> _Activity_
Nothing but the lines from the one with "Task: Like the video with thumbs up" through the last line of the entries below should appear in the copy, please, and no pictures.

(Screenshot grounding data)
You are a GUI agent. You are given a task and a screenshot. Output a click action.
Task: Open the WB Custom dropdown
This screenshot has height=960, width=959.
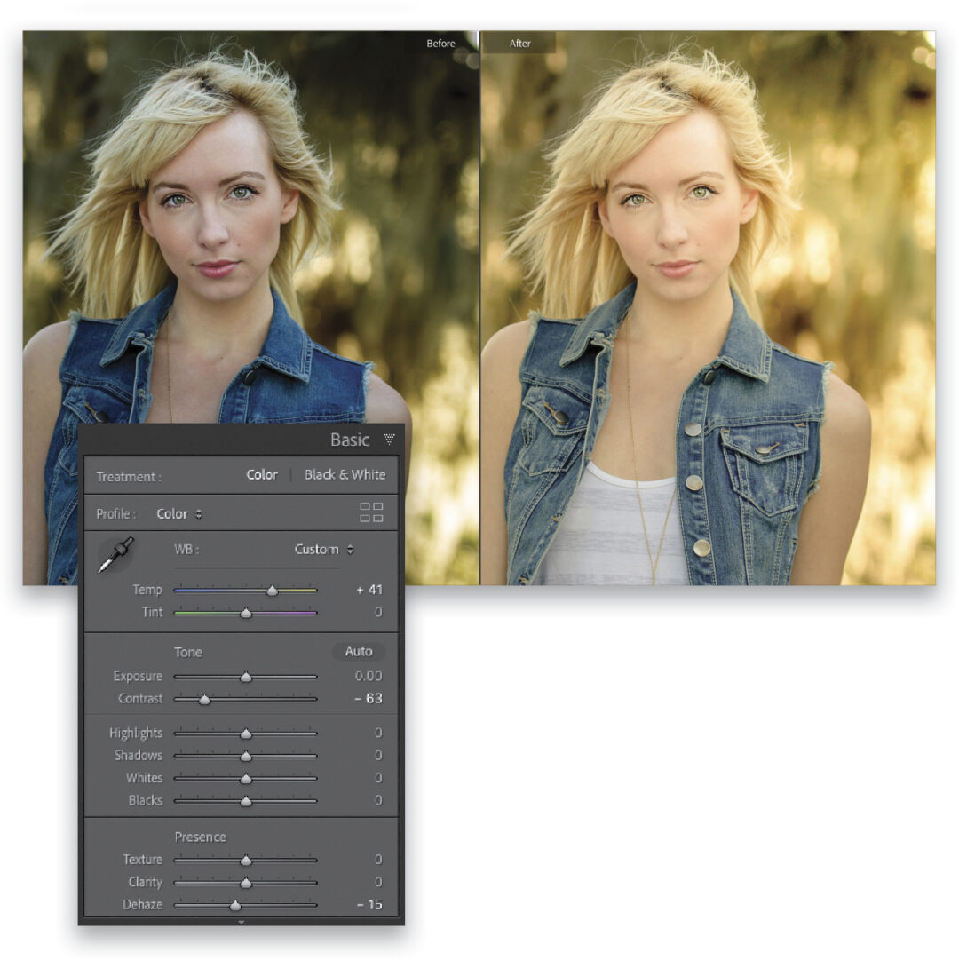pos(321,549)
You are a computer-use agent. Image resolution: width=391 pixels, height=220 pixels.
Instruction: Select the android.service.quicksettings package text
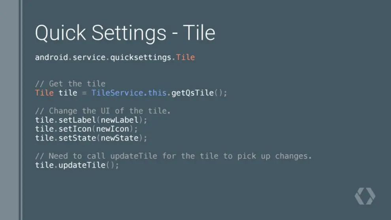point(103,58)
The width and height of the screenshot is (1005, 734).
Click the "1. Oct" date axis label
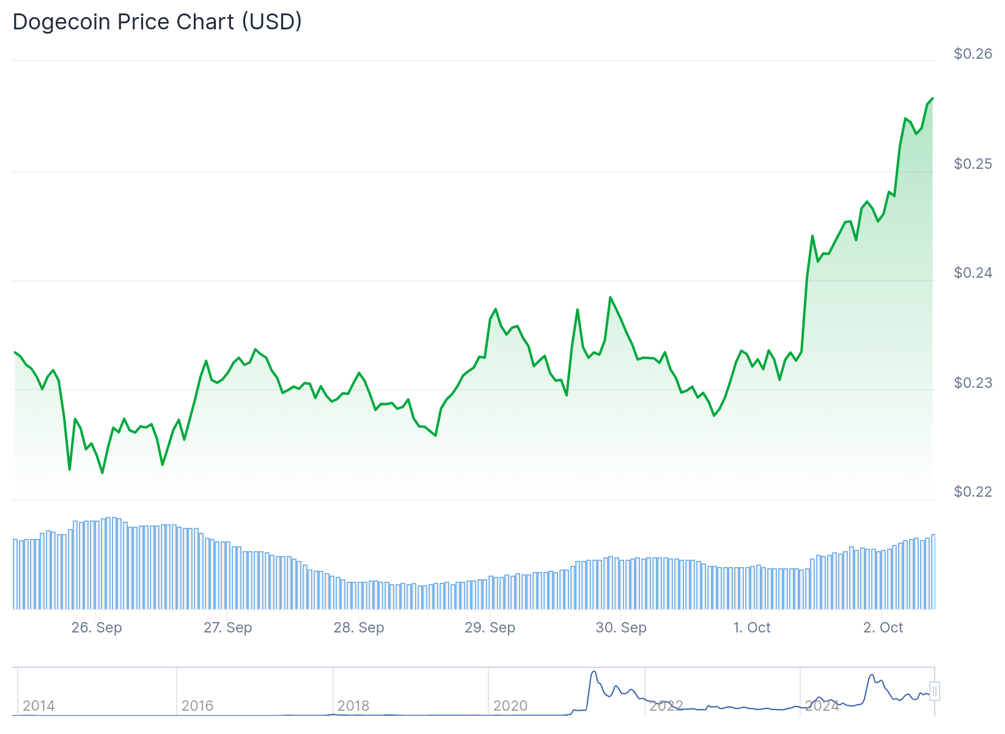point(752,628)
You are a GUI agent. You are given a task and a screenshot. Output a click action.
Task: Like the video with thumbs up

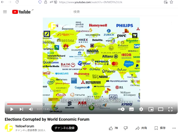pos(114,128)
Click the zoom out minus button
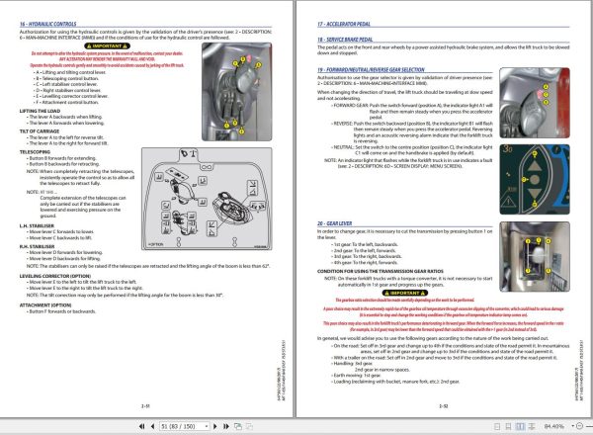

> _Result for this task_
Task: Like the video with thumbs up

pos(114,128)
Click the zoom out minus button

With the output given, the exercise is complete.